I’m glad it’s the weekend and I can have a lie in. This last week was supposed to be straightforward but haha, not so.
Thursday afternoon, I had an unexpected change to my day which threw the good old anxiety into overdrive. The first time in a while that I have had such a big reaction and it left me exhausted. It all ran over into Friday where every small thing seemed imbued with far greater stress and significance than was really the case. On top of that, an email from my parents about their plans has set off alarm bells for my siblings and I.
Last night, I went to bed at 8:30pm, as I couldn’t stay awake. A restless night but overall feel better today. Going to take it slow today.
Back in April I said I’d write about my experience with CBT. And I have tried many times to do so. The Summer of Weirdness has made it very difficult to find the headspace to reflect on anything, let alone something as intense as therapy. I’ve decided it’s just too much to try and go back and unpick my thoughts in detail about it, but for what it’s worth, here’s a brief summary.
I have very mixed feelings about doing the course. Some of the theory was very helpful, some of it pushed me into territory I really wasn’t sure I was ready for. And while I can appreciate the principle of putting into practice the techniques learned, by their very nature they increase anxiety, at least in the short term. This then means having to add that extra anxiety onto that which day to day life already involves. In my head, the process created a sharp increase in anxiety with no foreseeable end to it.
If I wasn’t working, perhaps I could dedicate more time to it, but the reality is that there is little extra time in the day to fit the ‘work’ of CBT in. Excuses? Maybe. On the other hand, CBT is not for everyone.
Shared some of my experiences of anxiety with a close family member yesterday. Feel horribly exposed about even though the conversation went ok. Very much in two minds about the benefit of doing so.
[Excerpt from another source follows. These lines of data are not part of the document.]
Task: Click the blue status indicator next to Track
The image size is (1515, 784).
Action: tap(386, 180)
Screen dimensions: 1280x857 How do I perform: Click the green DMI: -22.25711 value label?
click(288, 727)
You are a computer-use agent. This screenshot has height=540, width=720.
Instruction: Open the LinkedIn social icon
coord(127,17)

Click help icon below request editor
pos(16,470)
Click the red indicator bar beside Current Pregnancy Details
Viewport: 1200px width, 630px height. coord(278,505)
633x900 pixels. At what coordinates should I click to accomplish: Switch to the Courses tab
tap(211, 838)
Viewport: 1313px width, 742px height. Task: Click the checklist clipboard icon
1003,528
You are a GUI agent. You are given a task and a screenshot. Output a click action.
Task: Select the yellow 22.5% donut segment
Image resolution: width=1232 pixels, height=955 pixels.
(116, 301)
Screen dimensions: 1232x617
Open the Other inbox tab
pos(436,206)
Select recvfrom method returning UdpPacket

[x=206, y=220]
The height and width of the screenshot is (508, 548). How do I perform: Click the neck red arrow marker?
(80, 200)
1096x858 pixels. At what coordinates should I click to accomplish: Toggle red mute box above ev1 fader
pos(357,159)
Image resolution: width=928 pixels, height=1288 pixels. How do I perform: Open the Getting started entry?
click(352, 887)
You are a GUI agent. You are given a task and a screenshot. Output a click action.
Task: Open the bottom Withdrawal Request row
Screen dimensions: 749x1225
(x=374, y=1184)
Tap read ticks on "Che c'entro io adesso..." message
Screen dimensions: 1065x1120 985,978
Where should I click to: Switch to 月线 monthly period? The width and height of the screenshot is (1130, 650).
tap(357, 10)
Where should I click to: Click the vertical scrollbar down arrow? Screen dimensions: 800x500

If I’m honest, I have to admit that part of the reason I will listen to so many podcasts is so I don’t have to listen to the stream of negative horseshit that my mind seems to produce if left to its own devices. Something to work on there, methinks.
In the last two days I’ve seen and/or heard kingfishers in two different locations. They do seem to get very vocal at this time of year. Not sure why. Such an amazing bird.
I have learned a lot since becoming a father, but one of the things that has been most painful to learn is that men can get postpartum depression too.
I am grateful to those who can write or speak honestly about their battle with mental illness. The above post from Sameer Vasta popped up in my feed today. It isn’t easy to be open about the things that go on in our heads, but what I can say to those who do, it is so valuable. Thank you.
Am finding that my time spent on meditation seems to be a cue for my brain to run through lists.